━━━━━ Input for this task
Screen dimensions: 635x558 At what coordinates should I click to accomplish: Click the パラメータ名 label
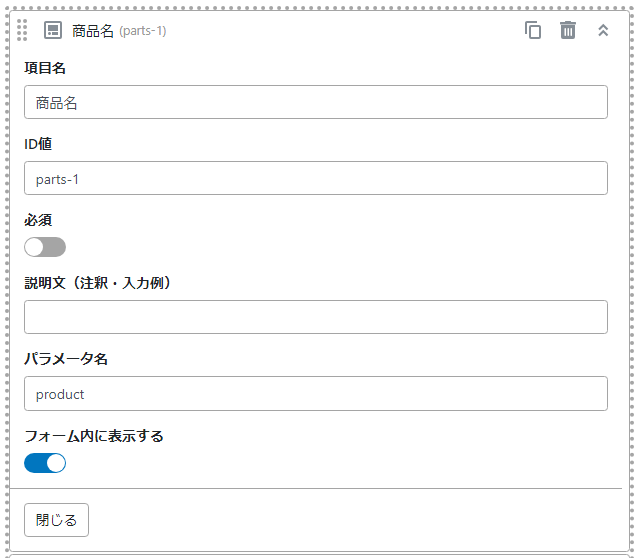(65, 359)
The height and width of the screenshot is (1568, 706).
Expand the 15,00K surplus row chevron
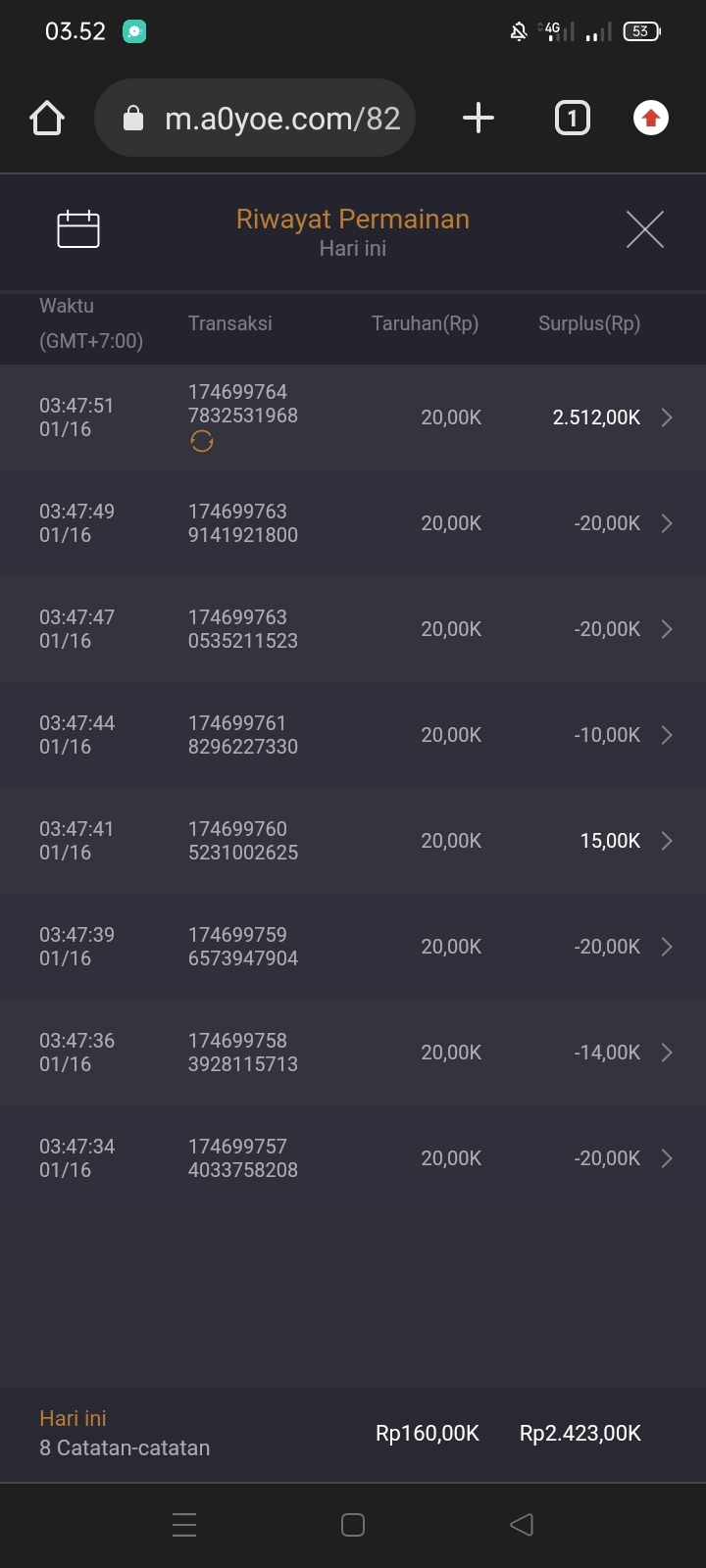tap(667, 841)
━━━━━━━━━━
**Short task:** Rewrite all of the data above, changing "chevron" to "arrow" and keeping everything else the same. Leave the pictures out of your answer.

**Task output:**
Screen dimensions: 635x558 At what coordinates should I click to accomplish: Click the パラメータ名 label
(65, 359)
The height and width of the screenshot is (1568, 706).
Expand the 15,00K surplus row arrow
tap(667, 841)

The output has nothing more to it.